*Work instructions:*
Beginning with the line containing "You are a computer-use" and ending at the last line of the records, transcribe each line exactly. Do not include pictures.

(Data records)
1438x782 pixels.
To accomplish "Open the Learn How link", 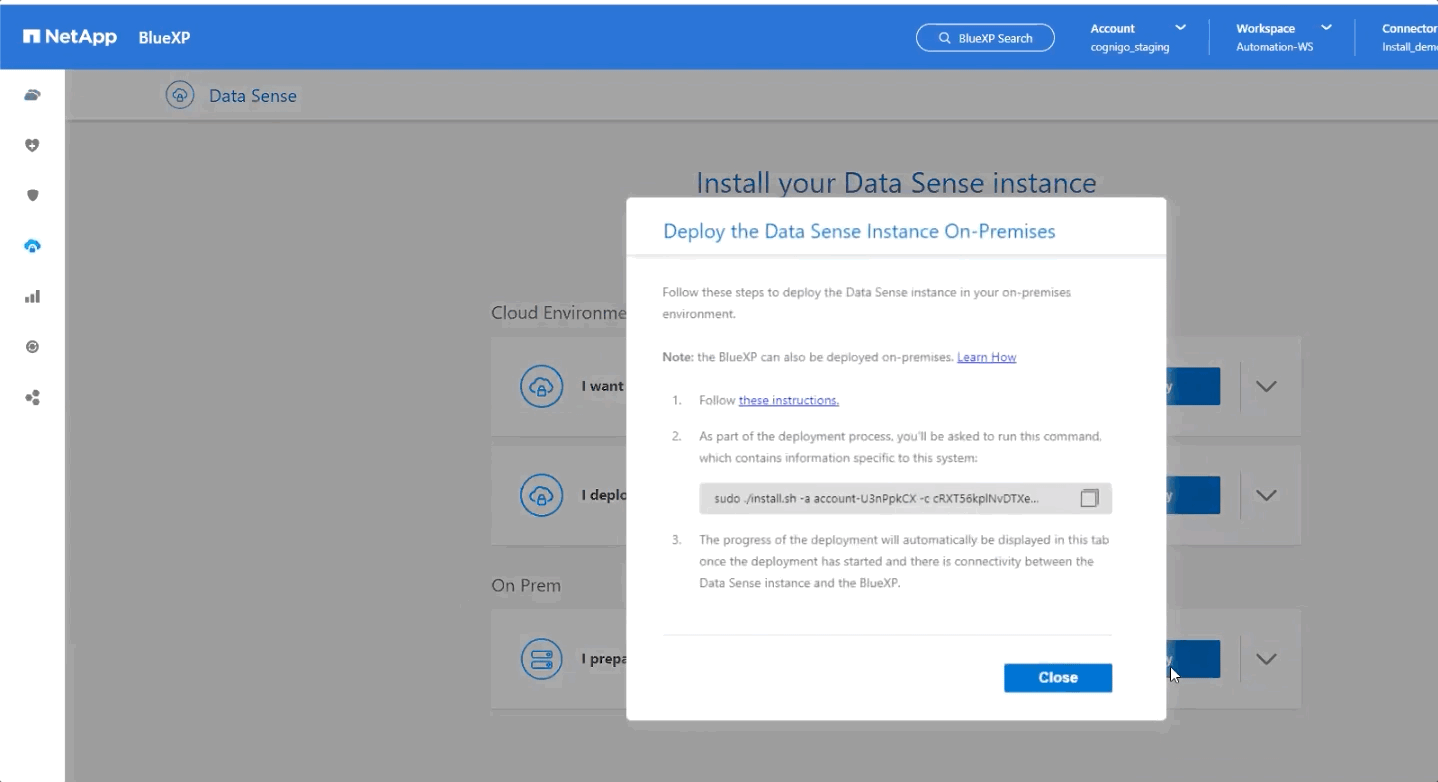I will 986,357.
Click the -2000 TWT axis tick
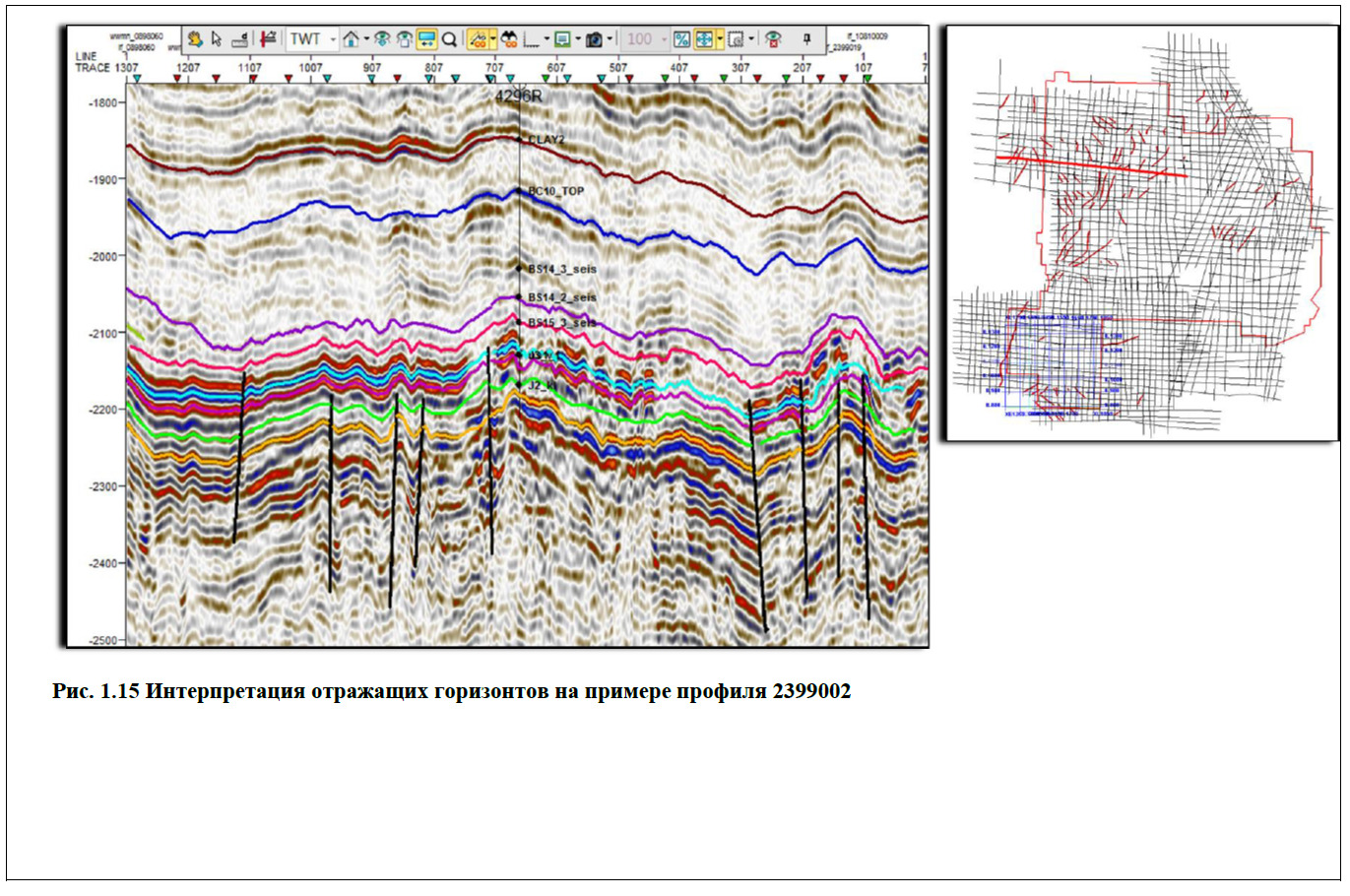 point(102,256)
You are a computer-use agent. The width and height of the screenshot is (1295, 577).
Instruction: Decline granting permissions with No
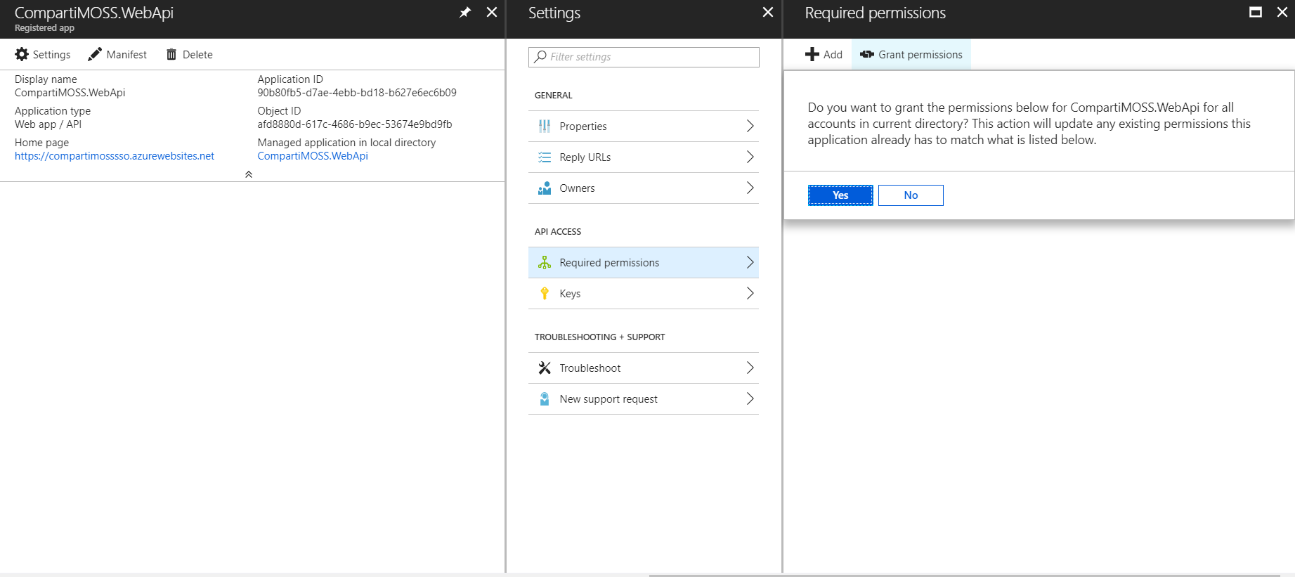(x=910, y=195)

*Answer for the task:*
You are a computer-use agent. The width and height of the screenshot is (1295, 577).
Instruction: Decline granting permissions with No
(x=910, y=195)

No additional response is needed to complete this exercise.